## [AIM]
Update the listing, starting at its beginning and ending at the line that contains "coord(801,335)", by replacing "shutter speed selector" with "shutter speed dial" and leaving everything else unchanged. Give only those lines, with the pictures left out.

------------------------------------------------------------

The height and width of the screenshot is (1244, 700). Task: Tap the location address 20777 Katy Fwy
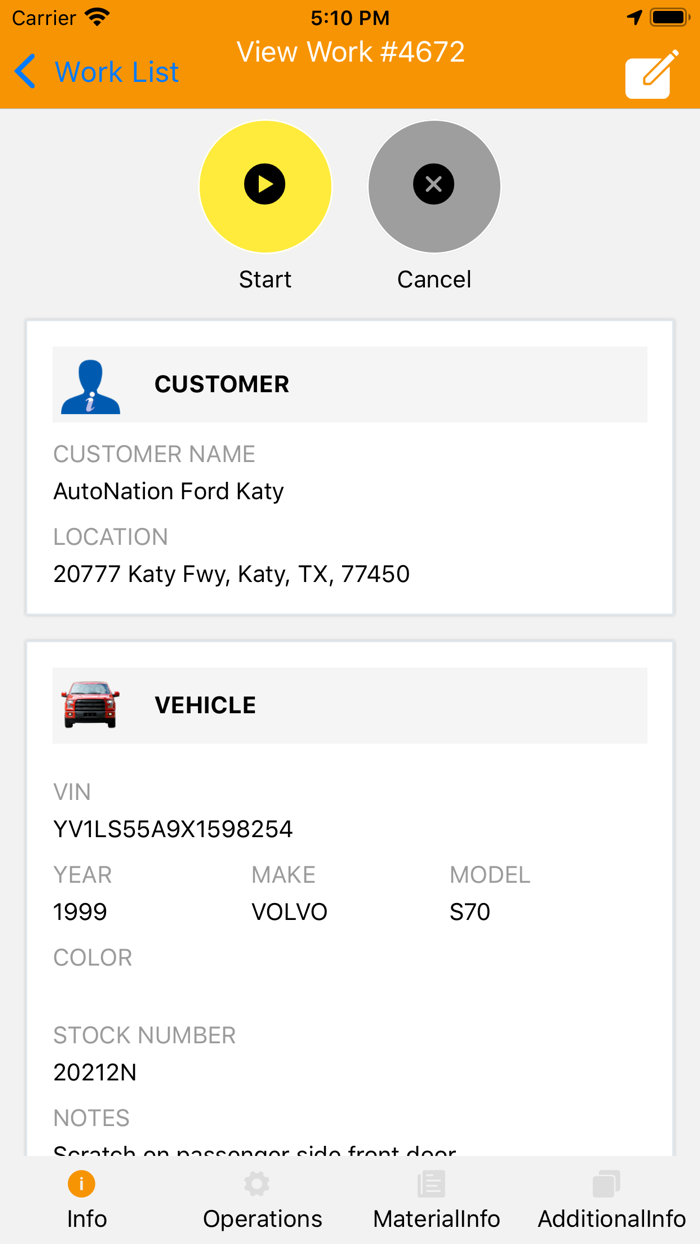[x=231, y=574]
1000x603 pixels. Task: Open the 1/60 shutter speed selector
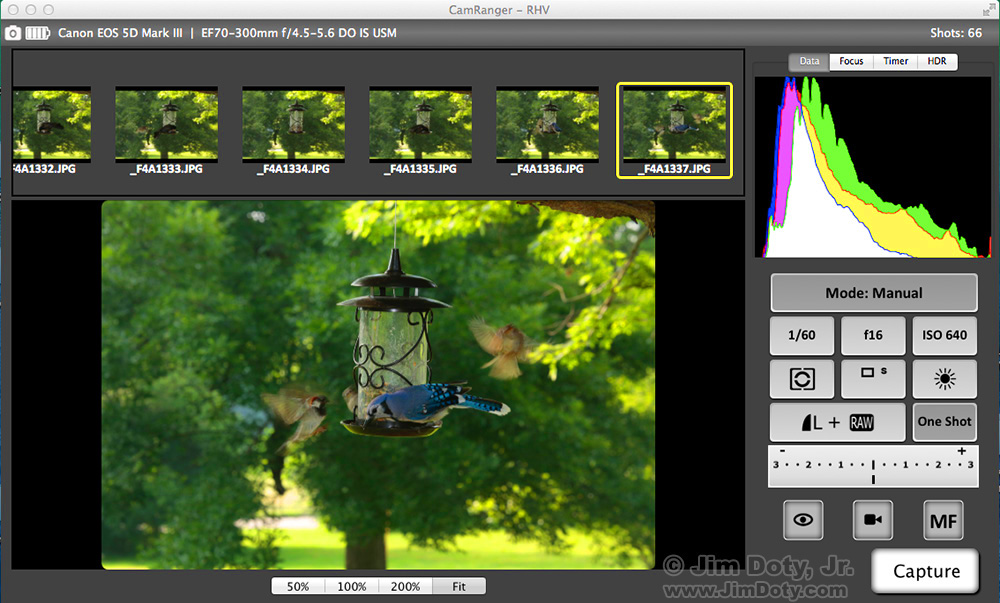coord(801,335)
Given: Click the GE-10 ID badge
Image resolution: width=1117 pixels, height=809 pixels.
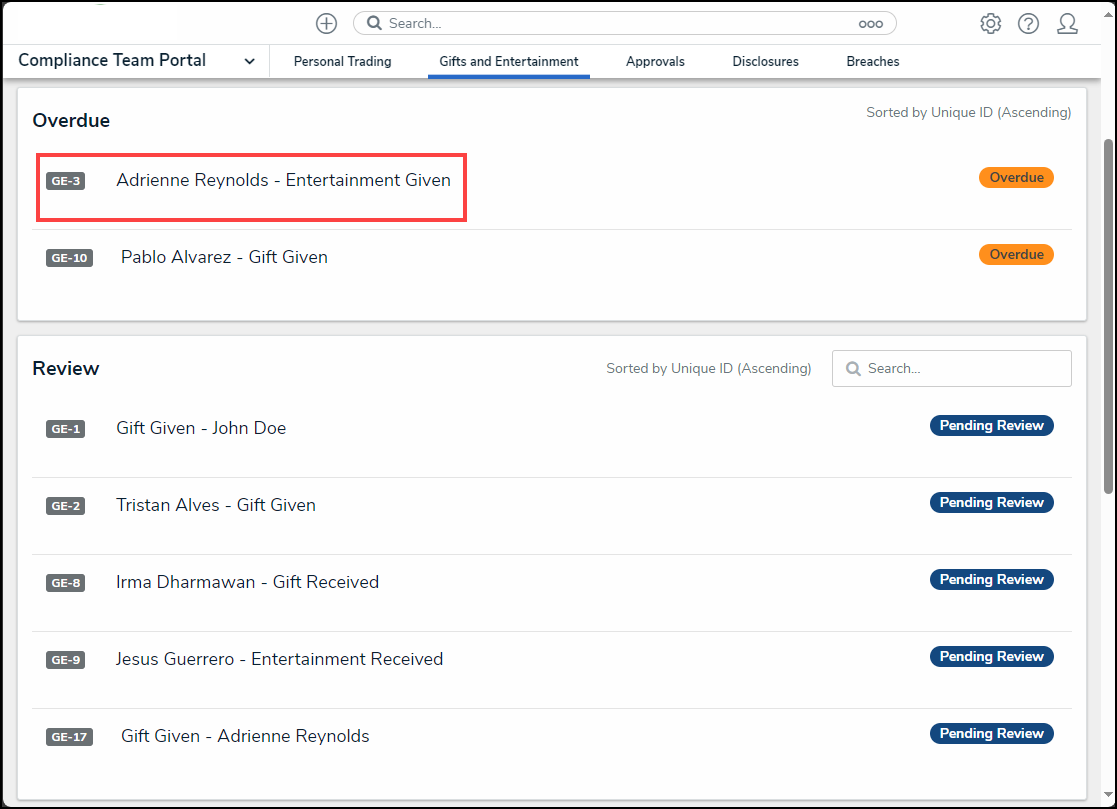Looking at the screenshot, I should pos(69,258).
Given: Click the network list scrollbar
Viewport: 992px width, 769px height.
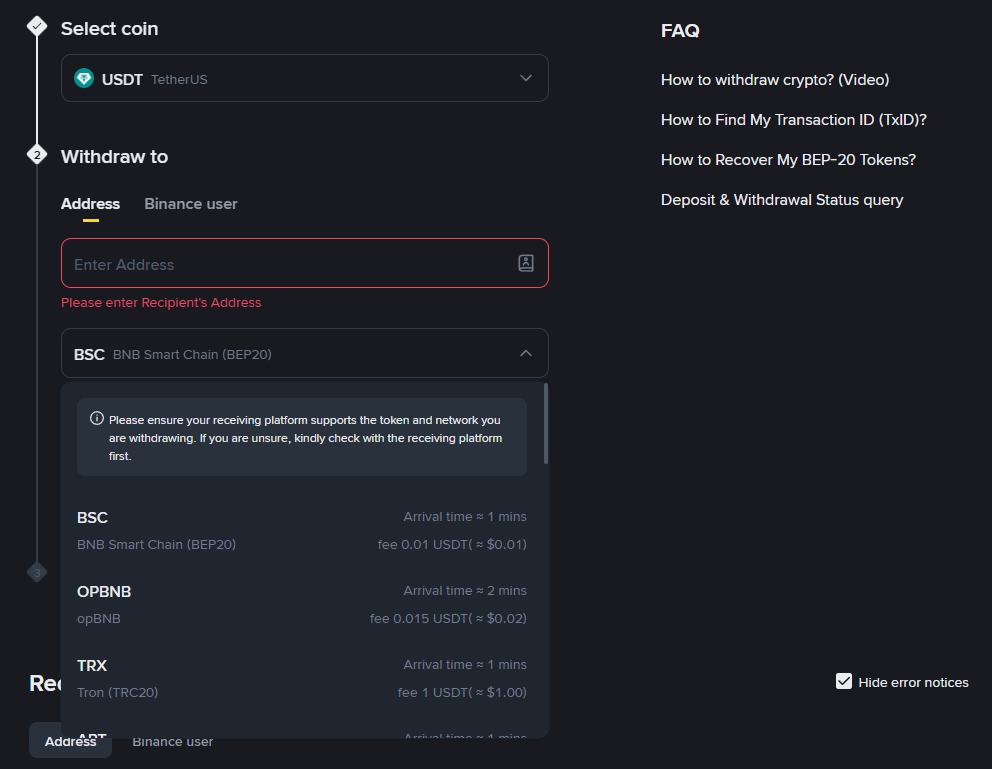Looking at the screenshot, I should (x=546, y=424).
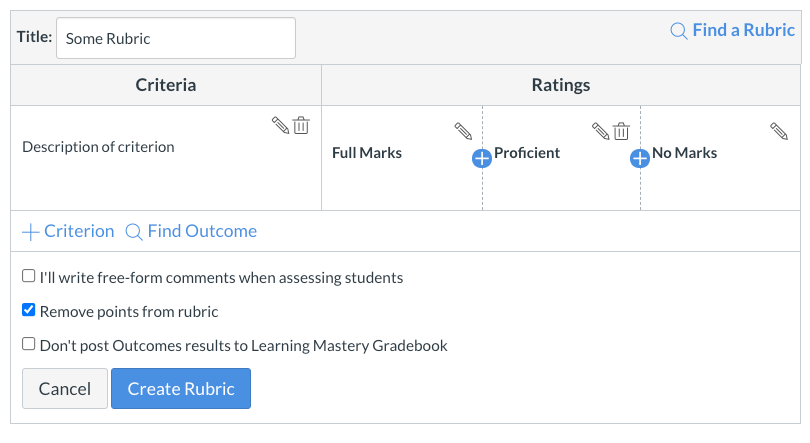Edit the Proficient rating pencil icon
The height and width of the screenshot is (443, 810).
[x=600, y=131]
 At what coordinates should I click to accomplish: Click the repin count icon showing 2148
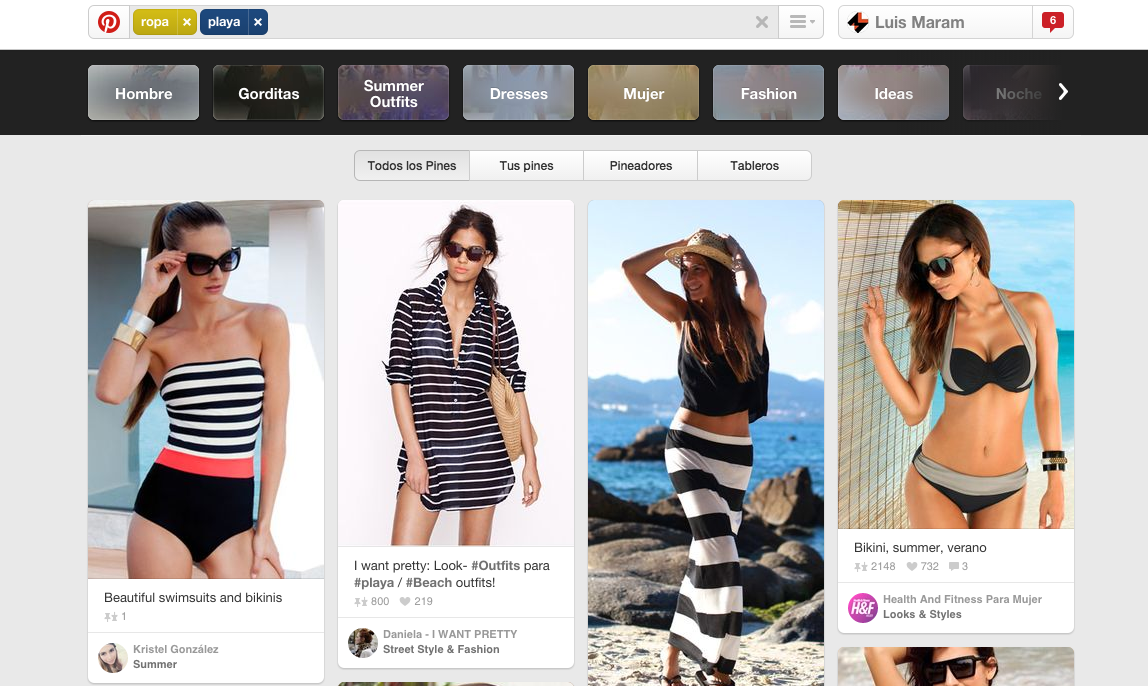click(860, 566)
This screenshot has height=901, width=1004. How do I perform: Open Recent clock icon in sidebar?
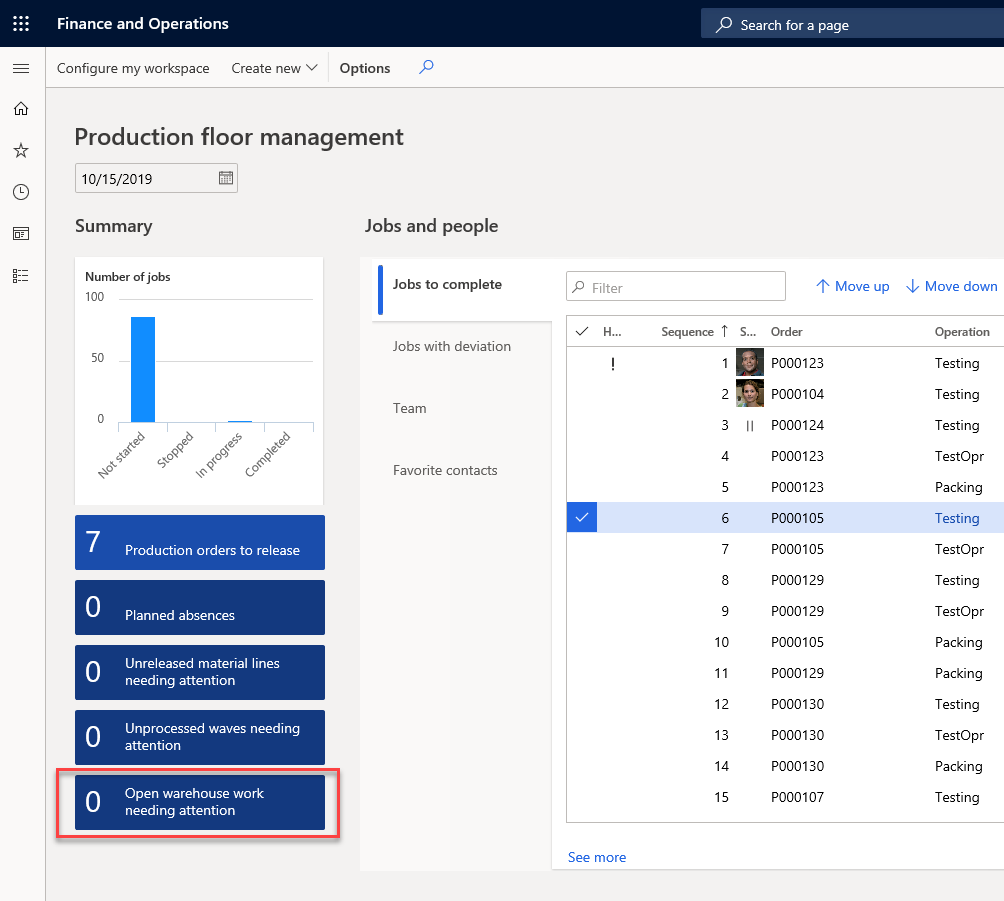(21, 192)
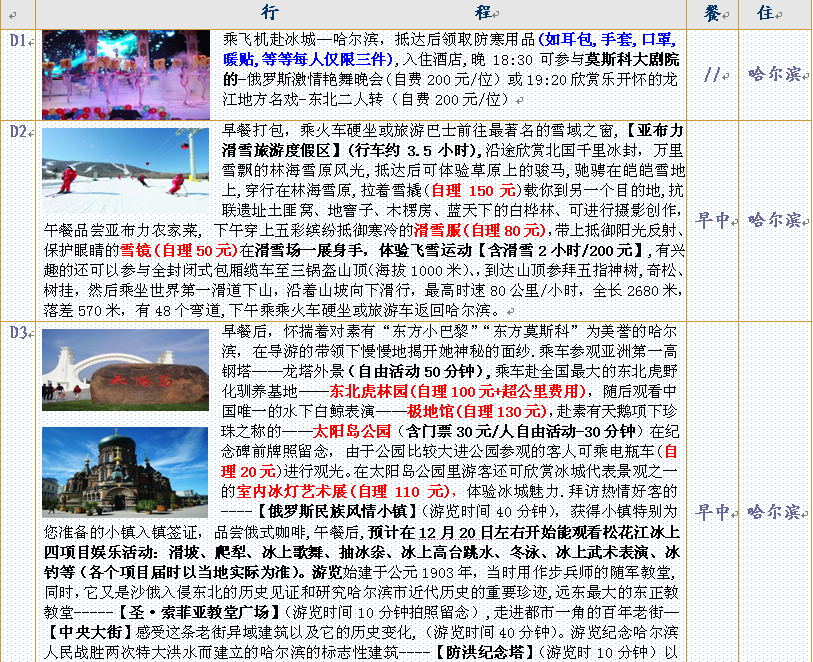Click the 早中 meal cell in the D2 row
Screen dimensions: 813x662
(x=711, y=220)
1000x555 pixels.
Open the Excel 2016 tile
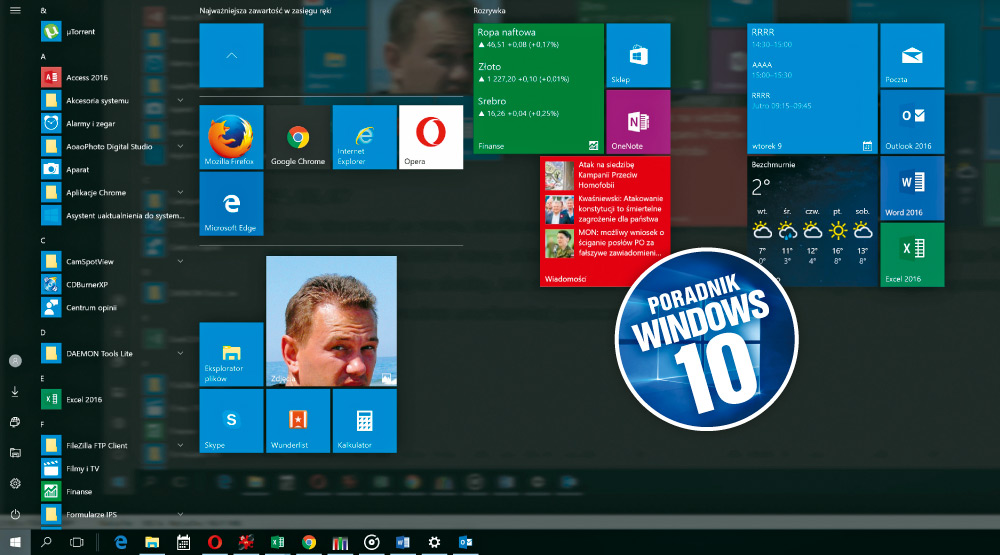click(912, 254)
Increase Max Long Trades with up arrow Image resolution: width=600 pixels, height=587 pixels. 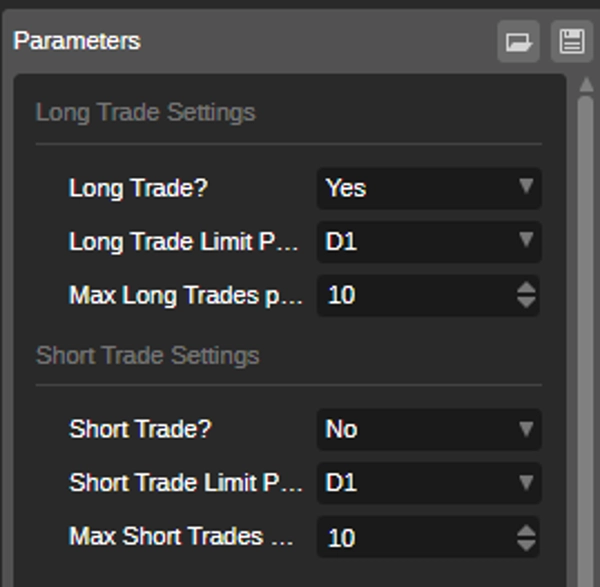tap(527, 288)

------------------------------------------------------------

## [EXERCISE RESULT]
The height and width of the screenshot is (1244, 700). Task: Tap the location address 20777 Katy Fwy
[x=231, y=574]
1000x603 pixels. Task: Open the 1/60 shutter speed dial
coord(801,335)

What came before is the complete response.